Locate each line of the material below that contains the word "image", and copy those lines in full.
§
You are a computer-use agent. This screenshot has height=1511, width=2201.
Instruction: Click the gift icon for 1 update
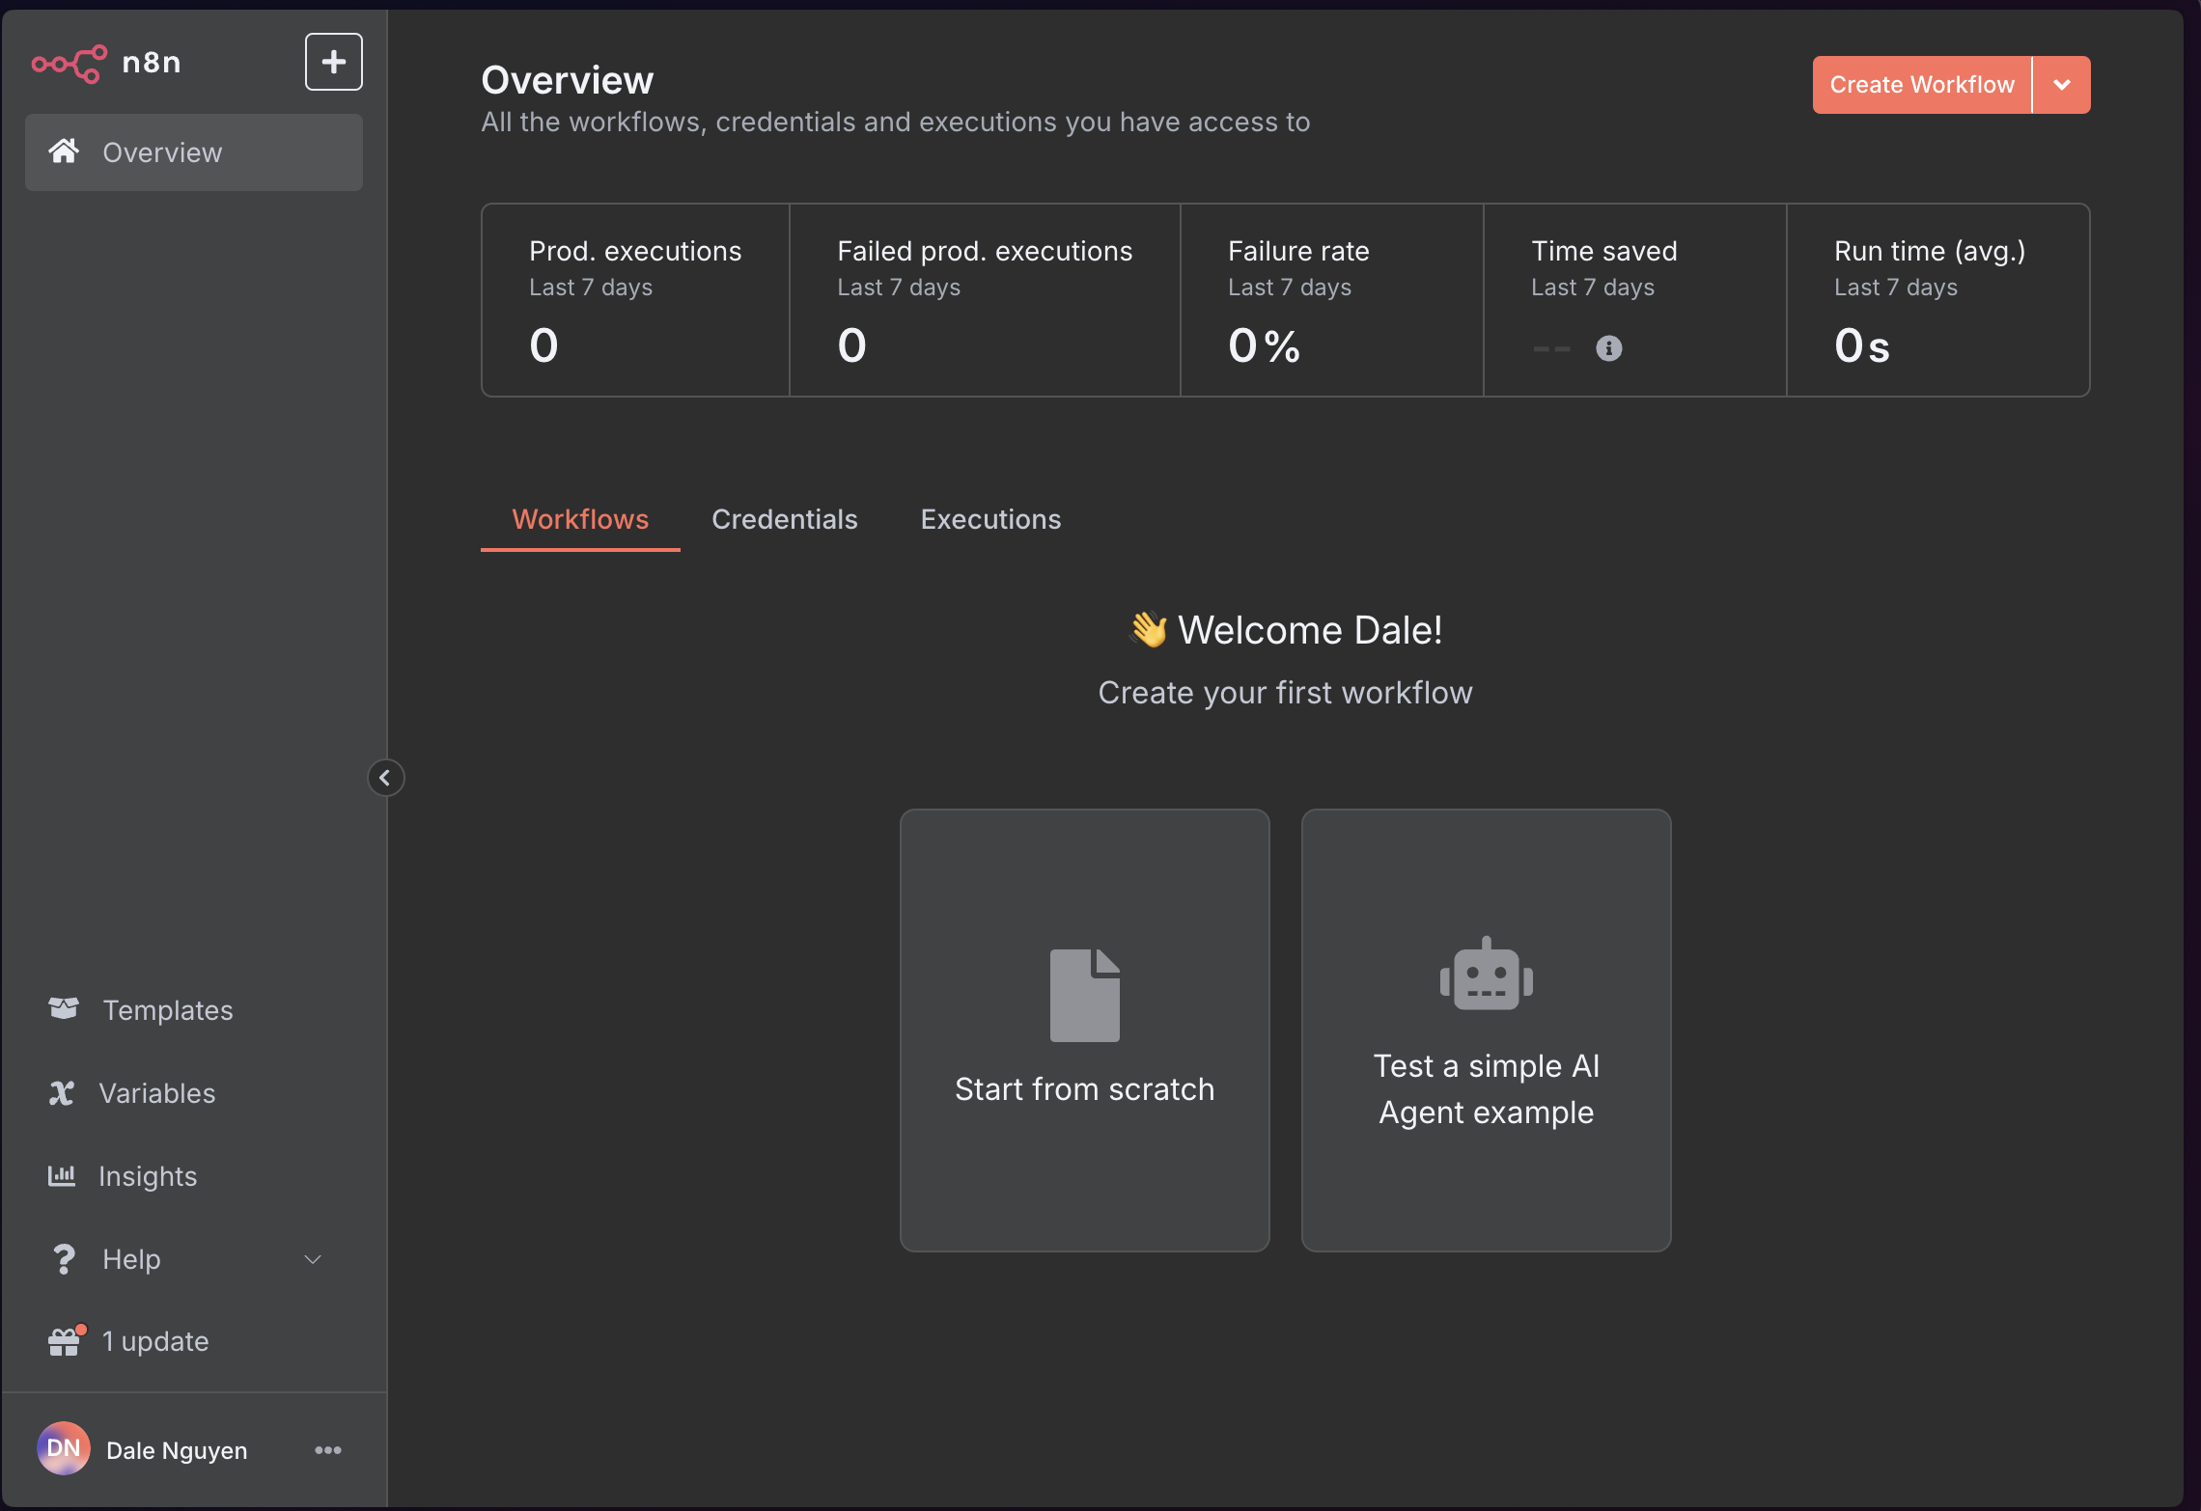(x=64, y=1341)
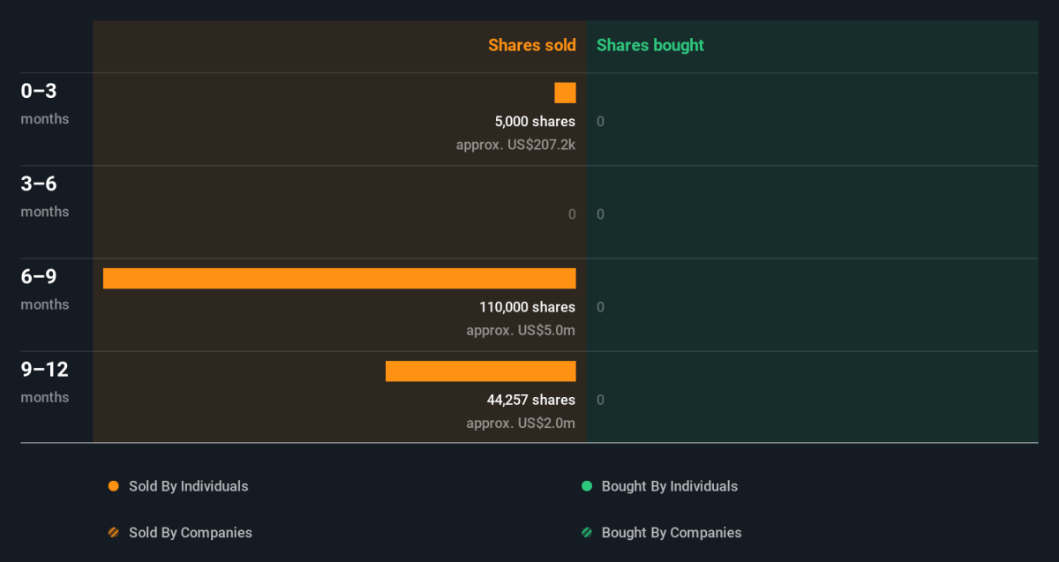1059x562 pixels.
Task: Select the Shares bought column header
Action: pyautogui.click(x=650, y=45)
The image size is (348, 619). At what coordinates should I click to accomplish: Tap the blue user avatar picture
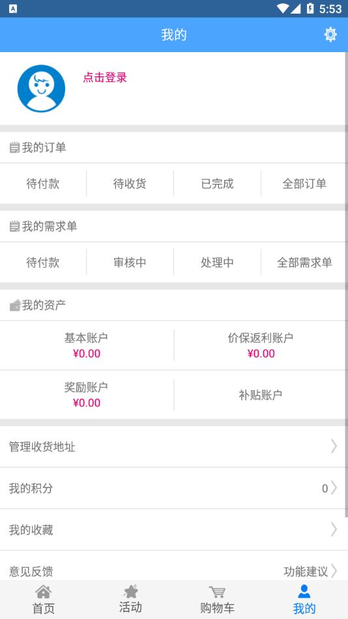point(42,89)
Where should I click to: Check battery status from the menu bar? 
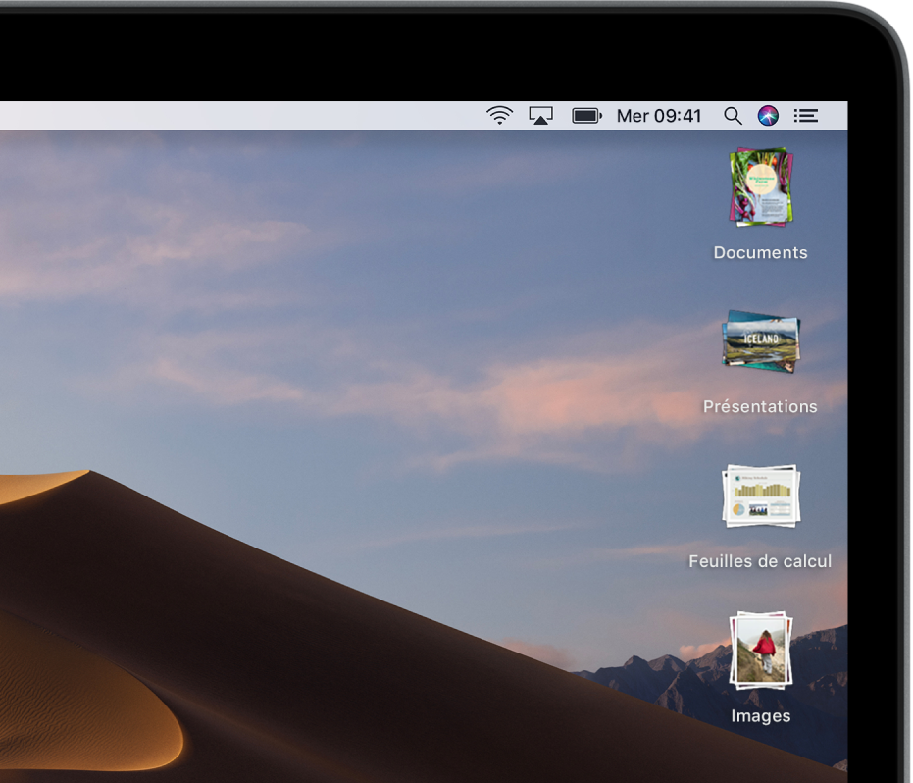tap(586, 115)
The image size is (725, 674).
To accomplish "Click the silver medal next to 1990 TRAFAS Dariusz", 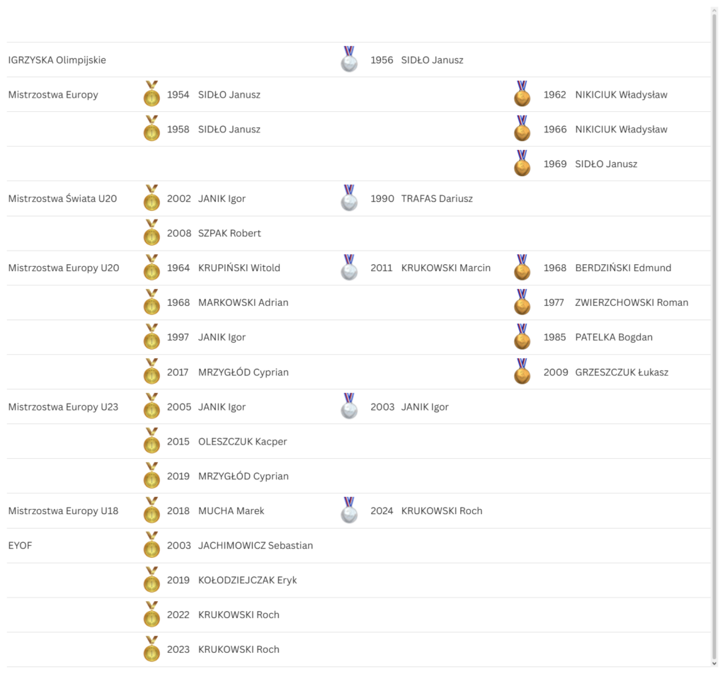I will coord(349,198).
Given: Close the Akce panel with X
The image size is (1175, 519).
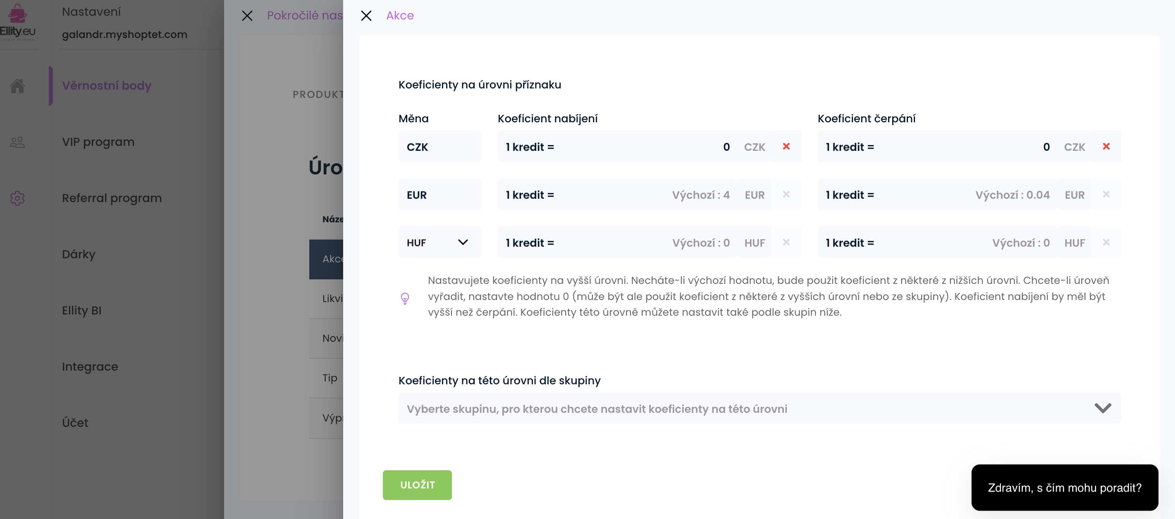Looking at the screenshot, I should click(366, 16).
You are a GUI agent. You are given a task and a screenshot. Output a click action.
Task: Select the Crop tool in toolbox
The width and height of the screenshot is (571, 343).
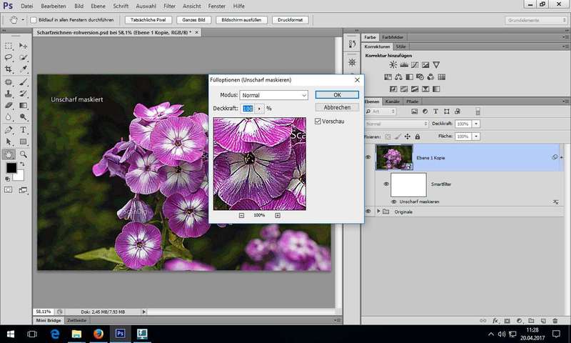[9, 69]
§
Complete answer:
The image size is (348, 619). At what coordinates should I click to accomplish: Tap the blue user avatar picture
The image size is (725, 674).
The image size is (1175, 519).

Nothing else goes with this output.